Час от часу все хуже. Едва сдерживая себя, я твержу: ну вот и дождался! Вот и пришла!.. Уходи скорее!.. Иди отсюда!.. Почему ты так поддаешься ему? Что за гнусная покорность? Эх ты!.. Но я все молчу. Разве я имею права на нее? Мы все для нее одинаковы, и я, страдая, понимаю это.

— А каша будто и ништо. Питательна, — рассудительно говорит Желтых. — Ну что там слышно, в тылах? — обращается он к Люсе. Почему это наступать застопорили — не слышала?

Люся пожимает плечами.

— Куда спешить? Успеется. Нанаступаешься, — говорит Лешка.

— Много ты понимаешь. Успеется! До Берлина еще вон сколько.

— А зачем до Берлина? Мы до границы.

— До границы? А остальное кому?

— А наше какое дело? Нам больше всех надо, что ли? После паузы Желтых замечает:

— Мало, видать, в твоей «Динамо» политзанятий проводили. Скажи ему, Лукьянов, докуда воевать.

Задорожный выжидательно ухмыляется про себя, не забыв о котелке с кашей. Лукьянов, дожевав, тихо говорит:

— Конечно, вы правы. Придется освобождать и Европу. Иначе нельзя. Историческая необходимость, что делать?

— Ну что ж, — неожиданно смиряется Лешка. — Орденов и заработаем… Я согласен!

Пошевеливая усами, Желтых исподлобья поглядывает на него, Люся слушает, изредка черпает из котелка, потом оглядывается и замечает меня с Кривенком.

— Что же это: я ем, а хлопцы голодные.

— Не помрут, потерпят! — бросает Лешка.

— Ну как же! Идите кушать, ребята, — зовет Люся.

— Сиди, говорю! Они не голодные. Лозняк, ты голоден, что ль?

— Сыт! — кусая губы, зло говорю я.

— Ну вот видишь: он сыт!

— Ой, неправда. Притворяется, — говорит Люся, все оглядываясь.

Я молчу.

— Павлик, а ты чего занатурился сегодня? — ласково говорит она Кривенку.

— А ничего.

— Иди кушать.

— Ладно, отстань.

— Ну что это вы такие? Хлопчики? Тогда это оставьте им.

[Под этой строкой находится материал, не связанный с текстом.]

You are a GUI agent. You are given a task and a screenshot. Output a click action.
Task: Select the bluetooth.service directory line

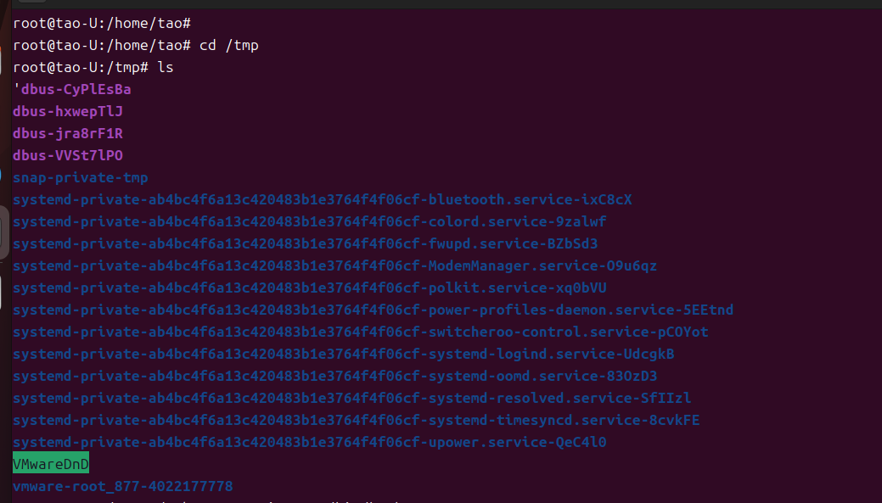click(x=322, y=199)
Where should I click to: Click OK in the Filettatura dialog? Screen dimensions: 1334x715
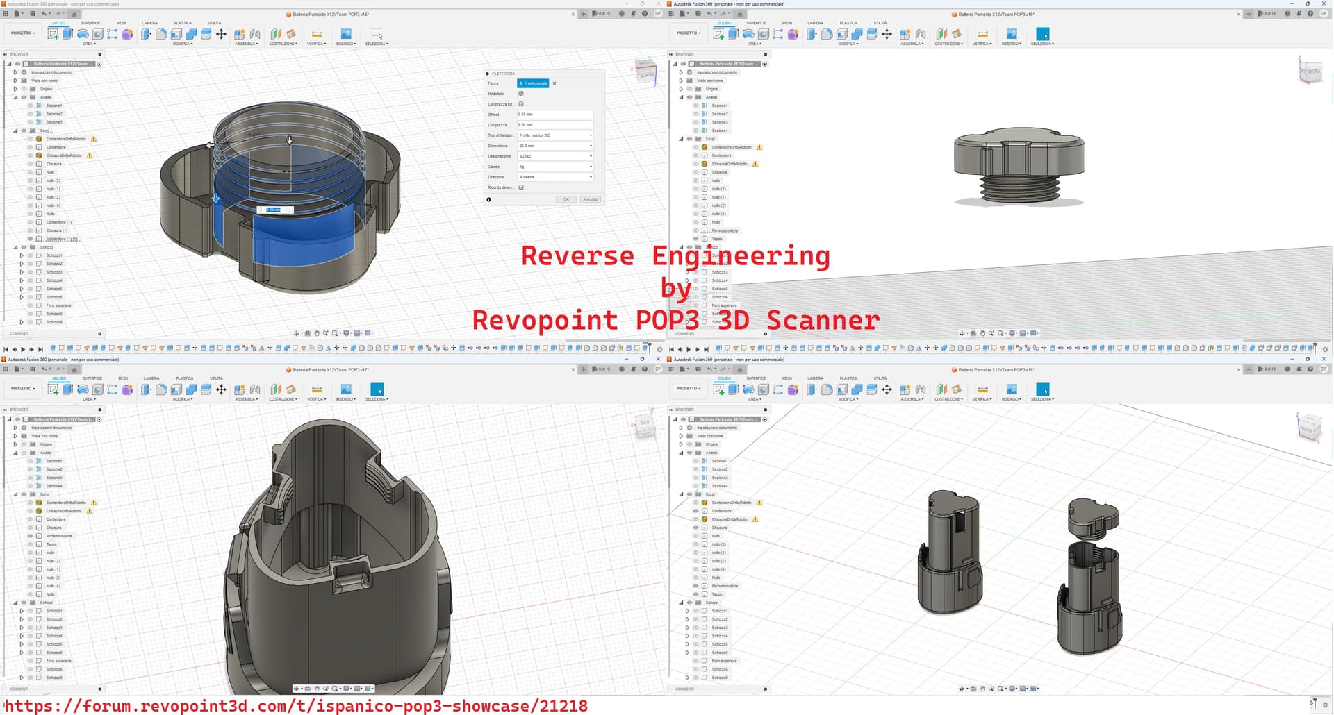[x=566, y=200]
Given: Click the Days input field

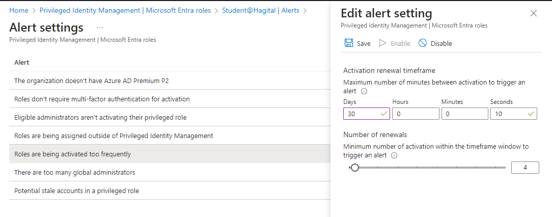Looking at the screenshot, I should 361,114.
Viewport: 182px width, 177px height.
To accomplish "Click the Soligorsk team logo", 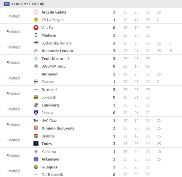I will (x=36, y=97).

Люся берет с палатки хлеб, котелок с остатками каши и идет к нам.

— Ешьте, — просто говорит она, подавая мне котелок, хлеб и ложку. С минуту смотрю на еду, затем примирительно говорю Кривенку:

— Давай есть будем.

Тот не отвечает. Подержав в руках, я ставлю котелок на землю и вздыхаю. Люся отходит к палатке.

— Теперь чаек, — говорит Желтых. — Люсенька, держи. Он протягивает Люсе крышку с чаем, но вздрагивает…

* * *

Где-то сверху, в ночном лунном небе, внезапно взвывает, мгновенно усиливаясь:

— Пи-у-у-у-у-у… Пи-у-у-у-у… Пи-у-у-у-у-у…

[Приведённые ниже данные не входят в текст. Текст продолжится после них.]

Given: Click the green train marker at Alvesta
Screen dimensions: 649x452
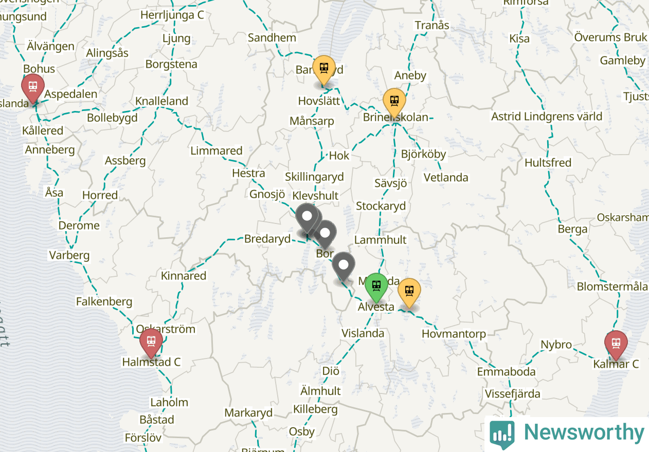Looking at the screenshot, I should [x=376, y=287].
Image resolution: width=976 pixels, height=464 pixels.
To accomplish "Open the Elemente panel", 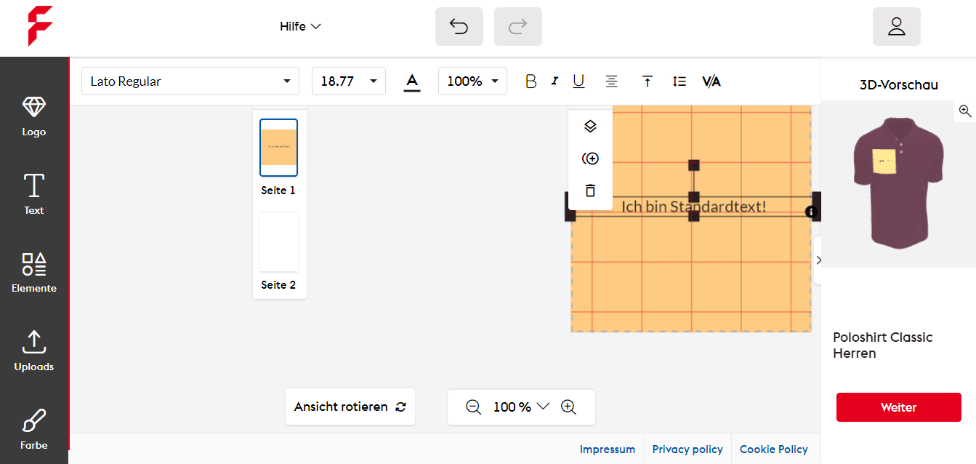I will click(33, 273).
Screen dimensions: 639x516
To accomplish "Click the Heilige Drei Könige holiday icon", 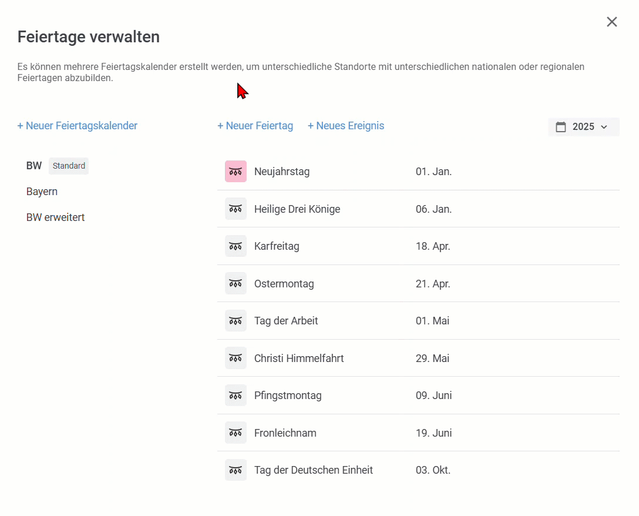I will (x=236, y=209).
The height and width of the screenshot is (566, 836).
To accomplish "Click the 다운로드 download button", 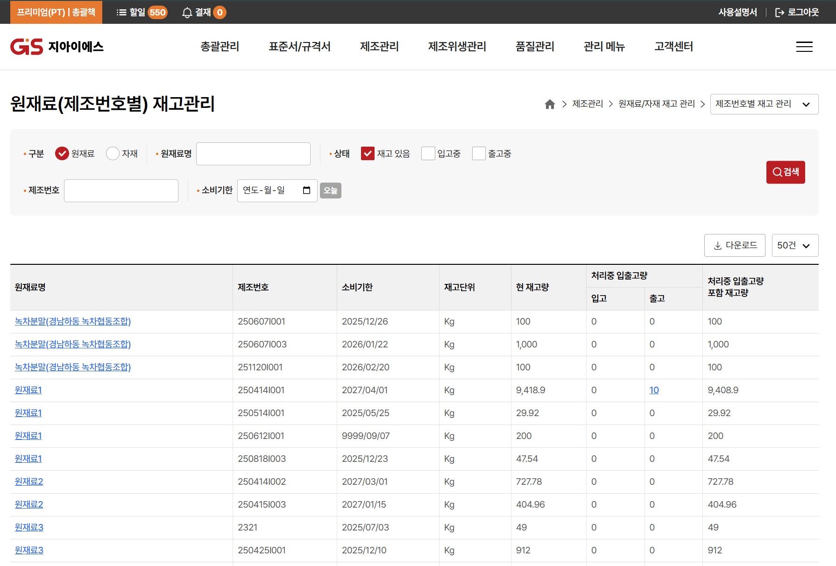I will [734, 246].
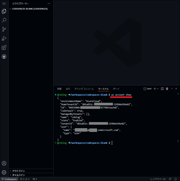The height and width of the screenshot is (181, 180).
Task: Kill terminal with the trash icon
Action: (167, 89)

— Ложись! — натужно вскрикивает Желтых.

Пригнувшись, ребята вскакивают. Я переваливаюсь через бруствер и падаю вместе со всеми в черную тьму окопа. Ктото наваливается на меня, больно ударив каблуком в спину. Земля под нами рвется, вздрагивает раз, второй, третий. По головам, согнутым спинам лопочут комья земли. Неожиданно все стихает.

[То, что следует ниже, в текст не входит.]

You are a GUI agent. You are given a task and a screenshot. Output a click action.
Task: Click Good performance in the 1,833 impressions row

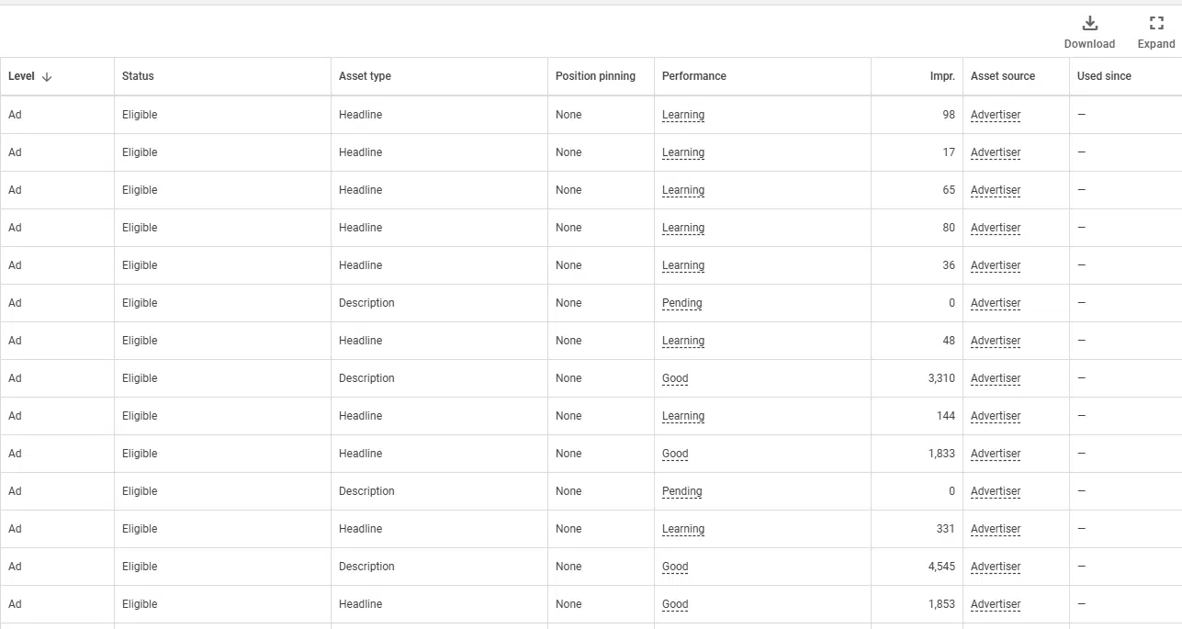click(675, 454)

— Собаки! — говорит в напряженной тишине Желтых. Толкаясь в темноте, он начинает вставать. — Засекли или наугад?

За командиром шевелятся остальные. Кажется, все целы.

— Ох и напугалась же я! — вдруг совсем рядом отзывается Люся. Я вздрагиваю — ее теплое, упругое, слегка дрожащее тело прижалось к моей спине. С непонятной неловкостью я оборачиваюсь, обрушивая спиной землю в окопе, и даю девушке место.

Через минуту по одному все выходят из окопа. И тут в тишине раздается хохот. Это Лешка. Он сидит, как сидел у палатки с куском хлеба в руке, и хохочет.

— Ну и быстры на подъем, братья славяне! — с издевкой говорит он. — Трах-бах — и уже в траншее. Вояки!

Желтых какое-то время вслушивается, а затем поворачивается к Лешке.

— А ты того… не очень. Гляди, доиграешься.

— Подумаешь! Двум костлявым не бывать, одной не миновать.

Все еще вслушиваясь и поглядывая на пригорки, хлопцы подсаживаются к палатке. Мучительно хмуря брови, стою поодаль и почему-то удивленно гляжу на Люсю. Та приводит себя в порядок и говорит:

— Неужто ты не боишься, Леш?

— А зачем? И не думаю!

— Смелый! — вздыхает Люся. — А я все не привыкну.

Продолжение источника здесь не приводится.